韓傑朗聲道:“正是因為有這樣的詔命,陛下臨行前曾經親自曉諭我等留守官吏,要各司其職,所有的命令,需要加蓋公孫太後和韓尚書二人的共同璽印,方可從命,餘者皆視為矯詔,不予執行,甚至要向刑部大人稟報。
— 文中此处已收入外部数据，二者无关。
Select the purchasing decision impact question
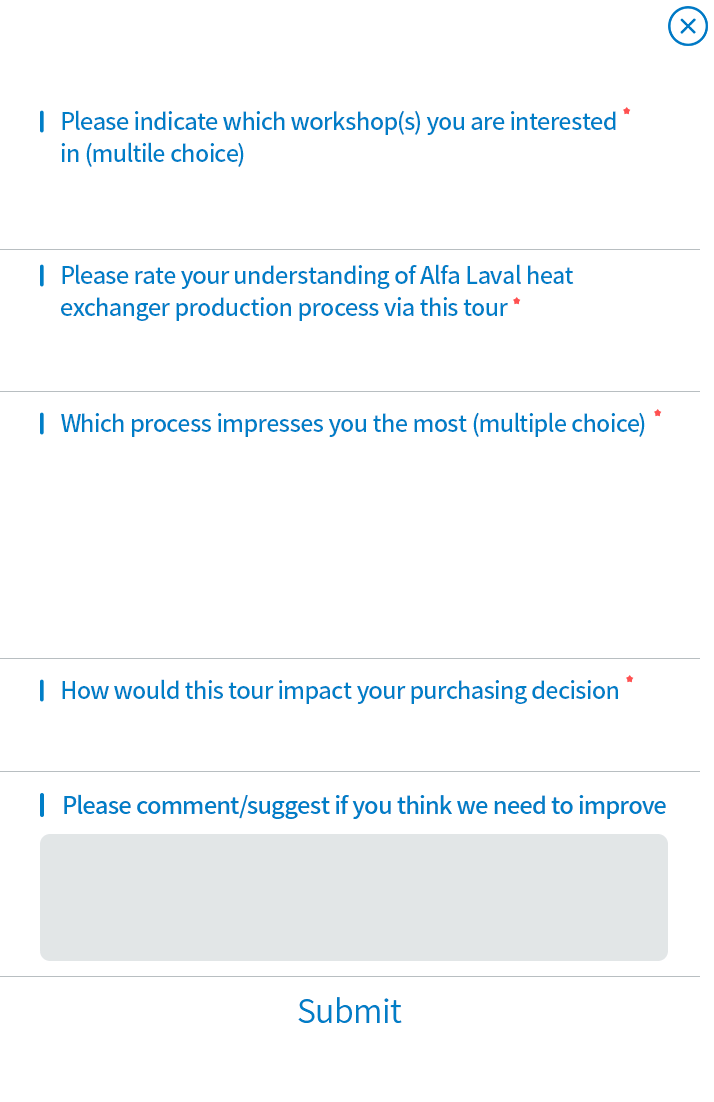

請問慕容將軍,到了現在,你們的詔命公文何在?”
慕容林的臉上閃過一絲無奈之色,看向了哈裡忽兒,隻見他冷笑著從懷中摸出了一麵令牌,向著韓傑的眼前定在空中,讓他能看個清楚:“韓祭酒,你可仔細看好了,這是什麼?”
韓傑定睛一看,倒吸一口冷氣:“這,這是大燕的飛天馬令啊,見令如見陛下,你,你怎麼會有此物!”
哈裡忽兒厲聲道:“既然知道見令如見陛下,還不快跪下接旨?”
韓傑連忙跪了下來,身後的二千多男女也緊跟著跪下,就連一直捂臉躺地的高望之,也吃力地翻了個身,伏身於地,高呼:“陛下萬歲,萬歲,萬萬歲。”
哈裡忽兒嘴角連勾起一絲笑意,那種瞬間讓數千人向著自己下跪聽令的感覺,實在是太爽了,這輩子都沒有過,他甚至有些舍不得收起手上這令牌了,但在一片萬歲聲中,他突然意識到周圍的千餘宿衛軍士,也都在一臉羨慕地看著自己手中的令牌,而賀蘭敏的那張淺笑盈盈的絕色美顏,也出現在了他的麵前,可這笑容卻是讓他的背上一股發涼,因為,她正是這樣笑著要自己把這麵前的兩千多人全部坑殺了。
哈裡忽兒收起了令牌,沉聲道:“正是因為事急從權,所以陛下和國師在臨行前把這令牌給了本將軍,要本將軍接受前方的命令,現在你們都聽好了,本將名叫慕容歸,乃是陛下身邊的貼身親衛,奉了陛下的口諭迅速地從臨朐前線回到城中,一來是向所有軍民宣告前線的大勝,二來,是要大家做好城防,以防敵軍偷襲。”
“陛下還說,當年劉裕與那荊州的桓振交戰時,就曾經正麵取勝,卻給人一不留神偷襲了江陵,差點功敗垂成,還有那劉裕是個亡命之徒,曾經隻以一兩千人的小股部隊偷襲建康,打敗了桓玄,這才有了他晉國大將的地位。你們都曾經是晉國人,對這些事應該很清楚吧。”